そして、日本の高齢化は「2025年問題」という重大な節目を通過しました。日本最大の人口ボリュームゾーンである団塊世代が、すべて75歳以上の「後期高齢者」となり、健康上の理由から、社会の一線や消費の主役から物理的に退場していかざるを得ないフェーズに入ったのです。
これまでのシニア社会が「元気で時間とお金がある人が増える社会」という楽観的なトーンだったのに対し、これからは、医療・介護費の増大など「負の高齢化」の側面が本格化していきます。
しかし、この暗雲垂れ込める日本の現状において、まったく異なるベクトルからシニア市場へ突入してきたのが、新人類世代・バブル世代です。
彼ら・彼女らは、年金の支給額減少や所得の伸び悩み、退職金の目減りといった現実的な経済制約を抱えつつも、そのメンタリティーの根底にある「消費欲」「新しいものを買いたい」「ワクワクする体験がしたい」という熱情を失っていません。
「ひょっとして、20年前に私たちが妄想していた『アクティブシニア』とは、彼ら・彼女らのことだったのではないか?」
私は今、確信を持っています。
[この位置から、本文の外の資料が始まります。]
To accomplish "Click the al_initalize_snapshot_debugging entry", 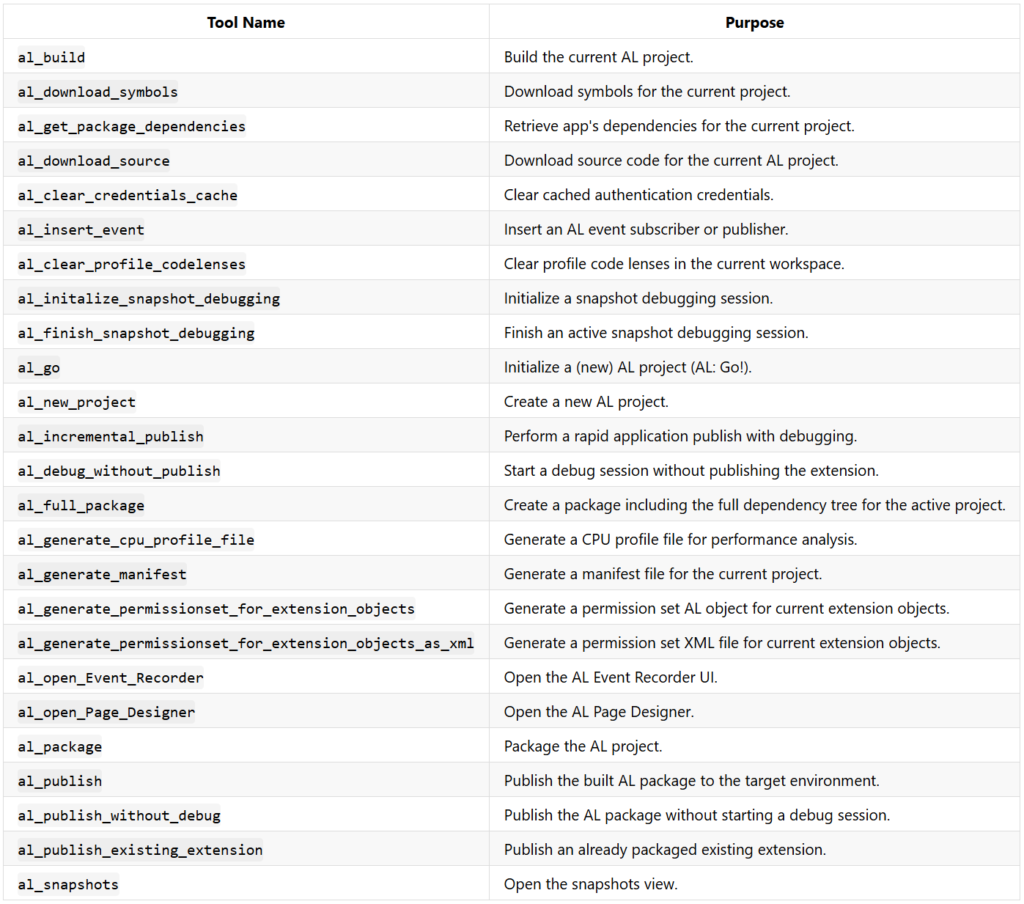I will [149, 299].
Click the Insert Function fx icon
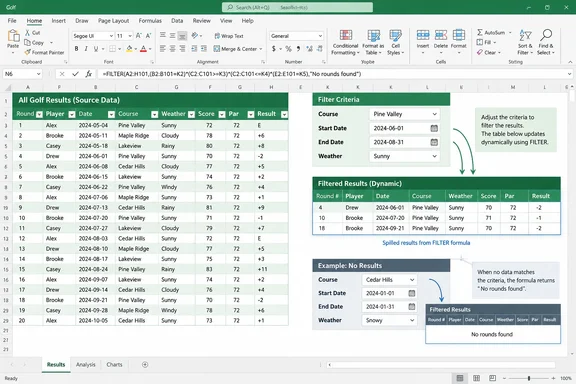The width and height of the screenshot is (576, 384). [x=89, y=74]
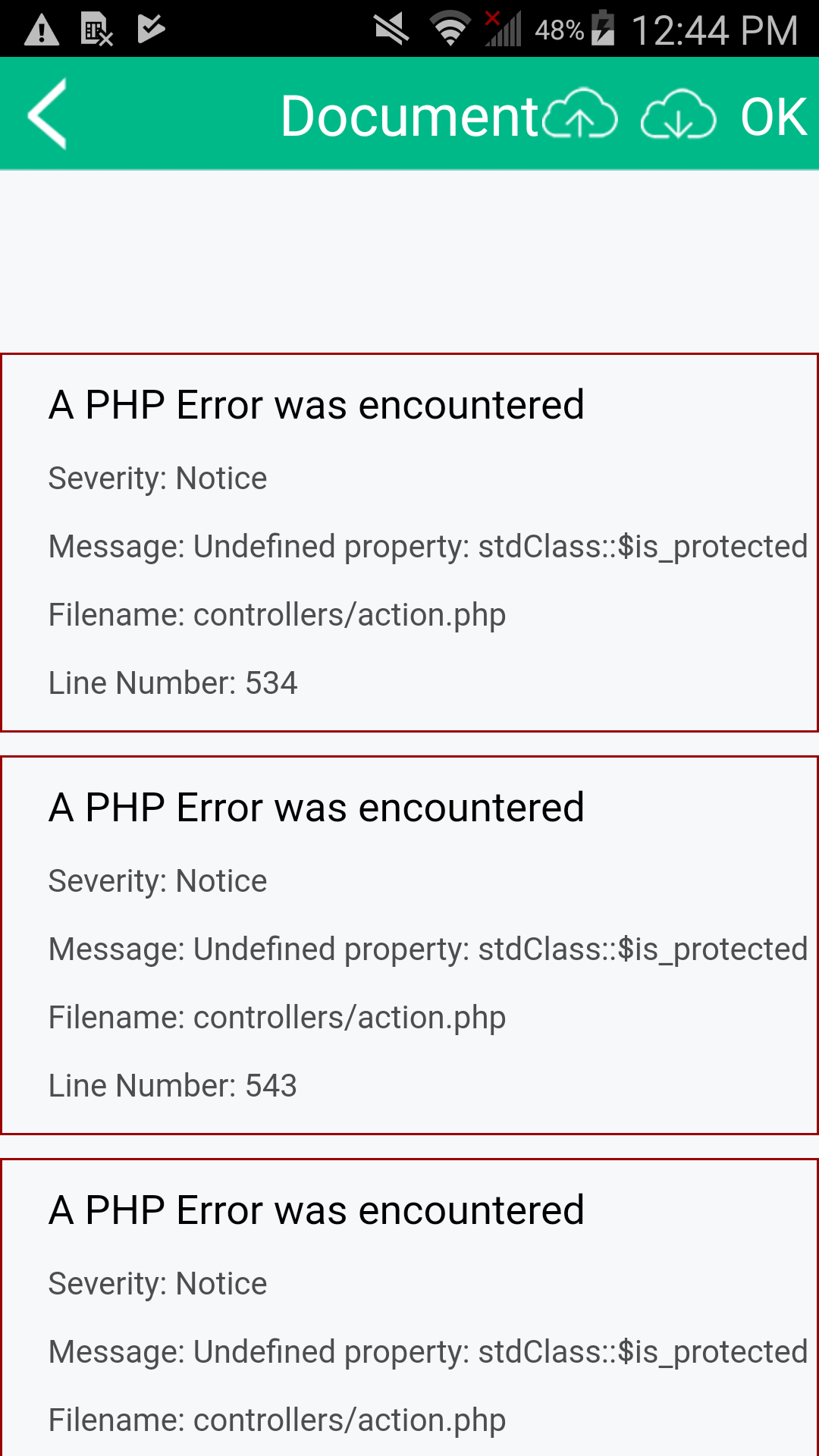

シニア市場に参入し始めた新人類世代・バブル世代、すなわち私が提唱する「キラキラシニア」こそが、日本経済の歴史において、初めて登場した「本当の意味でアクティブなシニア」なのです。
稼いで稼いで使いまくる、「生涯現役」スタイル
ただし、2000年代に語られていたアクティブシニアと、これからのキラキラシニアでは、その定義が少し異なります。
かつてのアクティブシニアは、退職金や貯蓄を切り崩して遊ぶ「純粋な消費者」として期待されていました。しかし、これからのキラキラシニアは、「イキイキと働く労働の担い手でありつつ、自分で稼いだお金でポップに消費を楽しむ」というハイブリッドな存在です。